Mobile Housing Board officials and Mayor Sandy Stimpson celebrated the beginning of the demolition of Roger Williams Homes earlier this month. The demolition process began after years of planning and delays to replace the decades-old housing complex with new affordable housing.

The final 116 families were relocated from the facility in October 2016, but issues with the demolition agreement lingered until September of this year when the board approved the process with developer Hunt Cos.

The demolition process will take several months, according to a statement from MHB. The process should be completed in May and will cost roughly $2.5 million.

Roger Williams Homes, one of the largest low-income housing developments in the city, was opened in March 1954. The apartments are undersized by today’s standards, lack energy-efficiency features and were expensive to maintain, the statement read. The also became a magnet for blight and crime.


At its meeting Dec. 13, the Mobile Housing Board of Commissioners approved a tax credit application from Hunt Cos. for phase one of a redevelopment plan for the site, which includes senior housing.

“That’s an awesome adoption,” MHB Chairwoman Kim Pettway said of the unanimous vote to approve the application. “It’s long-awaited.”

The application calls for a 70-unit senior living facility on the site. Twenty-two of the units will be covered with project-based housing choice vouchers. The other units will be made affordable through Rental Assistance Demonstration (RAD) subsidies. There will also be HOME and Community Development Block Grant applications for the facility.

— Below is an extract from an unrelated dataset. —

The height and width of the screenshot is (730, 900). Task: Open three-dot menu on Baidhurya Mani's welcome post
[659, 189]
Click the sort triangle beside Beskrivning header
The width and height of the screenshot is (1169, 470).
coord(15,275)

Hunt is applying for the competitive 9 percent tax credits. If successful, the developer can begin work on the first phase. Other phases include more multifamily and single-family residences. Much of the land where Roger Williams Homes stands now is in a floodplain and can’t be built upon.

In other business, State Rep. Adline Clarke announced her intention to retire from her work with the board and Mobile Development Enterprises at the end of the year, Pettway confirmed.

Clarke had been the president of MDE for some time, but following an investigation by the U.S. Department of Housing and Urban Development Office of Inspector General, MHB was forced to make changes to the structure of its nonprofit arm.

The board had voted to move all of the MDE positions under MHB control and is still working on a reorganization chart with the new positions listed. The expectation is that employees will have to re-apply for jobs under MHB and the Mobile County Personnel Board.

The board officially welcomed new Executive Director Akinola Popoola to Mobile. He told commissioners he was currently on a listening tour and had learned a lot already. Popoola said he would start either attending resident meetings or sending a member of his staff to do so.

“We need to have a closer relationship with our residents,” he said.